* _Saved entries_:

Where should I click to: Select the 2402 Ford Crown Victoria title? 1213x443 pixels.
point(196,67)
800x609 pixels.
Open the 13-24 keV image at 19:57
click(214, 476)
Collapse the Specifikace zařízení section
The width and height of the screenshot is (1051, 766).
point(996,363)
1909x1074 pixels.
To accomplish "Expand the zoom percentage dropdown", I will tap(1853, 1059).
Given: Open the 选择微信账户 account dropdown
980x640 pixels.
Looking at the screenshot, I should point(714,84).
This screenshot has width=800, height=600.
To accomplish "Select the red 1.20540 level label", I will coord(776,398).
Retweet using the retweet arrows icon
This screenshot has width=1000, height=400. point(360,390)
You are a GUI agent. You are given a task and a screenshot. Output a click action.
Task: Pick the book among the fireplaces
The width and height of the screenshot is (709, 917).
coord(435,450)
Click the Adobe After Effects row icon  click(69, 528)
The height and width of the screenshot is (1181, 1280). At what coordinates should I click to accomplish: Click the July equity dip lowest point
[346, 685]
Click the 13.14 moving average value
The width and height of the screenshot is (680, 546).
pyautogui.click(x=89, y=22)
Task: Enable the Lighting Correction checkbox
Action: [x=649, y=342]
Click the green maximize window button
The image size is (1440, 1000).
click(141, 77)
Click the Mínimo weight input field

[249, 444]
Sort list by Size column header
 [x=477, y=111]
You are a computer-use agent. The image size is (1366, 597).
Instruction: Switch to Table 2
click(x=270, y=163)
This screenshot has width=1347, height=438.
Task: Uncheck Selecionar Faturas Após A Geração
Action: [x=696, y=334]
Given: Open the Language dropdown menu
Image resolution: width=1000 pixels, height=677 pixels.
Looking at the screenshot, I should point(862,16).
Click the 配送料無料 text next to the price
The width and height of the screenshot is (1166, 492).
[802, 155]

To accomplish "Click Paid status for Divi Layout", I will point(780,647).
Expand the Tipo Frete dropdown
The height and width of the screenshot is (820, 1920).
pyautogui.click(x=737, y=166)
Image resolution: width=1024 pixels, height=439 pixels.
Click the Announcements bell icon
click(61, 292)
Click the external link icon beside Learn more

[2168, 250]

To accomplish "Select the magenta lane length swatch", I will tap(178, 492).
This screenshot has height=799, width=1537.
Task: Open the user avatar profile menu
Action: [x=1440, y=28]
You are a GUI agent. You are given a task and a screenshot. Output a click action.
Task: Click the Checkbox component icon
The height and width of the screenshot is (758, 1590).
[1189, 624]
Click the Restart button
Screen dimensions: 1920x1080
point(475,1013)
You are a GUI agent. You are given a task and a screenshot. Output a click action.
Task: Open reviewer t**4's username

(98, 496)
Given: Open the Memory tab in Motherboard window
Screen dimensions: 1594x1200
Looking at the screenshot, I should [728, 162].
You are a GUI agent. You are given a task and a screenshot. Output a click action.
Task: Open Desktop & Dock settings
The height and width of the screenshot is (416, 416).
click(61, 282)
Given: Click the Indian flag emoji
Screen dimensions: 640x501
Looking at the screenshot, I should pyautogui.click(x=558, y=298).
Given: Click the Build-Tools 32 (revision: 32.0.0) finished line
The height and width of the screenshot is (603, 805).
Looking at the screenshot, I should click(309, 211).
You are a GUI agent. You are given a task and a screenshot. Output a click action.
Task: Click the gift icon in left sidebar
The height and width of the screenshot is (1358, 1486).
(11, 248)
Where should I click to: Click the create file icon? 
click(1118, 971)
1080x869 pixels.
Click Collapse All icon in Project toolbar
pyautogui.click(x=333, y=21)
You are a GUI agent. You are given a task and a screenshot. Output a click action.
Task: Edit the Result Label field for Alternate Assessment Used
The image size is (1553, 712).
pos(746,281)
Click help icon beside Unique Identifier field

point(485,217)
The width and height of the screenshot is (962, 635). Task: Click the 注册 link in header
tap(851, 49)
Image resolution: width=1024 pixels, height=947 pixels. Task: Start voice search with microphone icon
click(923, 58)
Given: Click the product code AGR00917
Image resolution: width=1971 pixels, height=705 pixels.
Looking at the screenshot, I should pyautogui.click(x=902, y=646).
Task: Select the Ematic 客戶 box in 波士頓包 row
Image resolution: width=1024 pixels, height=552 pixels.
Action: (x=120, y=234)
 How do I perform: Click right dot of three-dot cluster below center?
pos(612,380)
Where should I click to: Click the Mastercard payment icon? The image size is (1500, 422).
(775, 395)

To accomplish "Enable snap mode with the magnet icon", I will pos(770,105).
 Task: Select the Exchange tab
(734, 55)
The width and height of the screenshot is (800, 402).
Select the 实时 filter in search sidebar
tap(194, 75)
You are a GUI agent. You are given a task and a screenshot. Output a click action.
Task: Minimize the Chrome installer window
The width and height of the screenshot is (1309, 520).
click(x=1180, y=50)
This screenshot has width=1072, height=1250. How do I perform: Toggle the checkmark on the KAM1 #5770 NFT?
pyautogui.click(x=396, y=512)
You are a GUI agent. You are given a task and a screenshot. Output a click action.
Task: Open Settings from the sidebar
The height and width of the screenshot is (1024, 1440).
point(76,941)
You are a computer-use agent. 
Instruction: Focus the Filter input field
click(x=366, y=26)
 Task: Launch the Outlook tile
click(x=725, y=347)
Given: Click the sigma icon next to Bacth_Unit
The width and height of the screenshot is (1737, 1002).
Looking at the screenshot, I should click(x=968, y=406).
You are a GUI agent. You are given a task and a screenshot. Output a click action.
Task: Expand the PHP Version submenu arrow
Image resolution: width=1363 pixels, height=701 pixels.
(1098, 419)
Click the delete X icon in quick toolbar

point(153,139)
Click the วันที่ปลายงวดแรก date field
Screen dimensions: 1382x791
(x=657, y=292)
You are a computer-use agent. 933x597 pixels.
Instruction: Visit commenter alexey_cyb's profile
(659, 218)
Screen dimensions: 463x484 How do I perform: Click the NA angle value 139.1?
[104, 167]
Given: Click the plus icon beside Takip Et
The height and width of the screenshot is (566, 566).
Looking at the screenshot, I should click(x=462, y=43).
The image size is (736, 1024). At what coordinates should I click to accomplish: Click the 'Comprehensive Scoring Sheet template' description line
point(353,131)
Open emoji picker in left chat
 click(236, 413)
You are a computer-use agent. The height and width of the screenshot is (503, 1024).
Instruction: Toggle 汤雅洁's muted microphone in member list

* _Required action_: Once you find the line with "Click the Restart button" in the entries above, output it and each line after it up to and including the line with "Task: Open Desktop & Dock settings", and nothing else.

* _Result for this exercise_:
Click the Restart button
Screen dimensions: 1920x1080
point(475,1013)
You are a GUI agent. You are given a task and a screenshot. Output a click action.
Task: Open reviewer t**4's username

(98, 496)
Given: Open the Memory tab in Motherboard window
Screen dimensions: 1594x1200
Looking at the screenshot, I should [728, 162].
You are a GUI agent. You are given a task and a screenshot. Output a click action.
Task: Open Desktop & Dock settings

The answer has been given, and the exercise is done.